Creo que la institucionalización de las doctrinas terminan traicionándolas y Jesús ha sido sistemáticamente traicionado por su Iglesia Pero creo que hoy hay dos Iglesias la de Vida verdadera en Cristo y la del poder que ha claudicado ante las tentaciones que acosaron a Jesús en el monte. Quizás el P. Gustavo ó un Padre Gustavo, con su fuerza y su irreductible pureza y entrega podría marcar un cambio como lo hizo Juan XXIII, en medio del marasmo del poder que día a día traiciona el mensaje de Jesús, sería lo que millones desearíamos en hermosos sueños de una auténtica, profunda, comprometida vida cristiana.

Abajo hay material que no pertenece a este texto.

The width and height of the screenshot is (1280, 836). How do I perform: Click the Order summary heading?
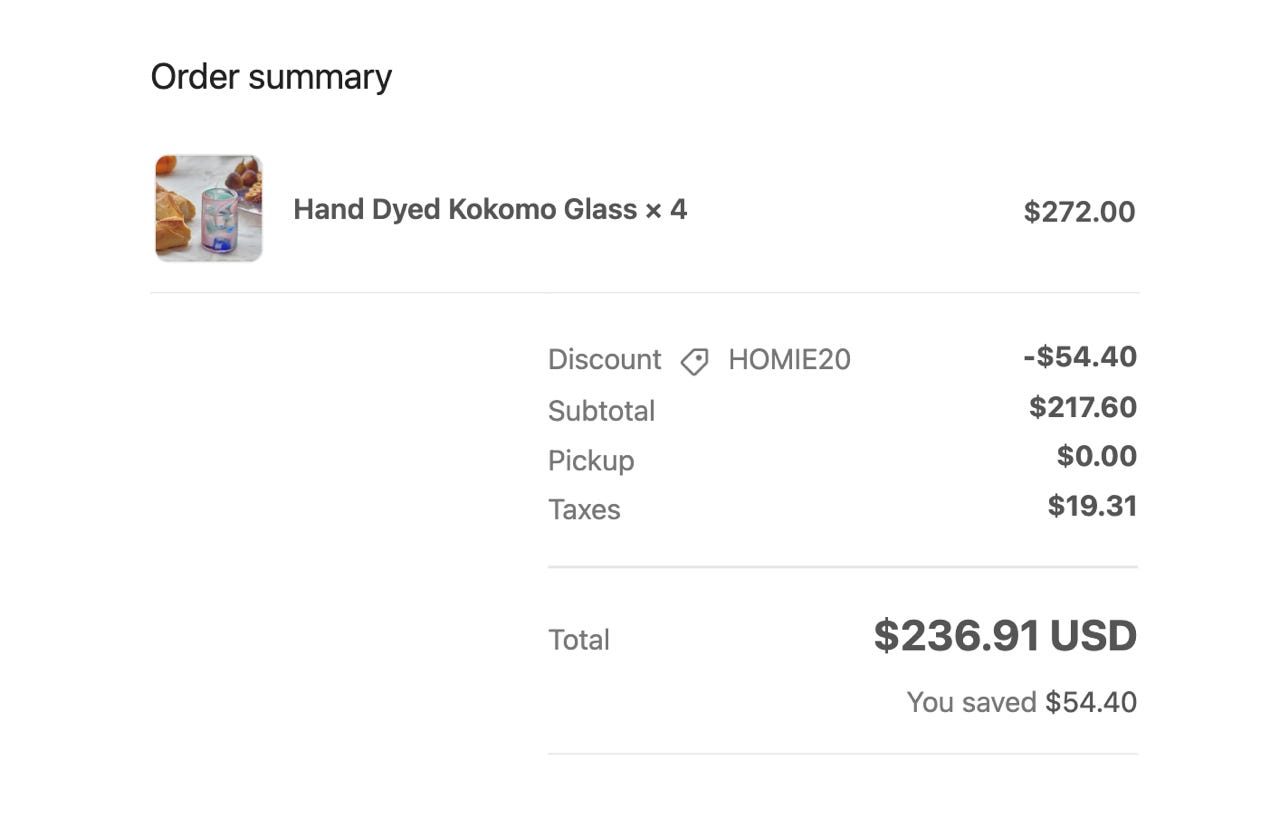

ResponderEliminarNo recuerdo si te contesté, pero coincido contigo y te cuento una anécdota, ahora que ya Gustavo no será papa. Envié, antes de la elección, mi artículo a La República, pero no lo publicó. Cuando G. celebró no recuerdo si sus 50 años de sacerdote y vino al Perú, siendo ya dominico, se le hizo un homenaje en la iglesia Santo Domingo, con una misa celebrada por él. En el templo no cabía un alfiler. A la salida, estábamos conversando Mirko Lauer, Joselo García Belaúnde, Toño Cisneros y yo. Se los acercó Luis Peirano, el hoy ministro de cultura, y nos comentó: "nunca he visto tanto ateo en una iglesia".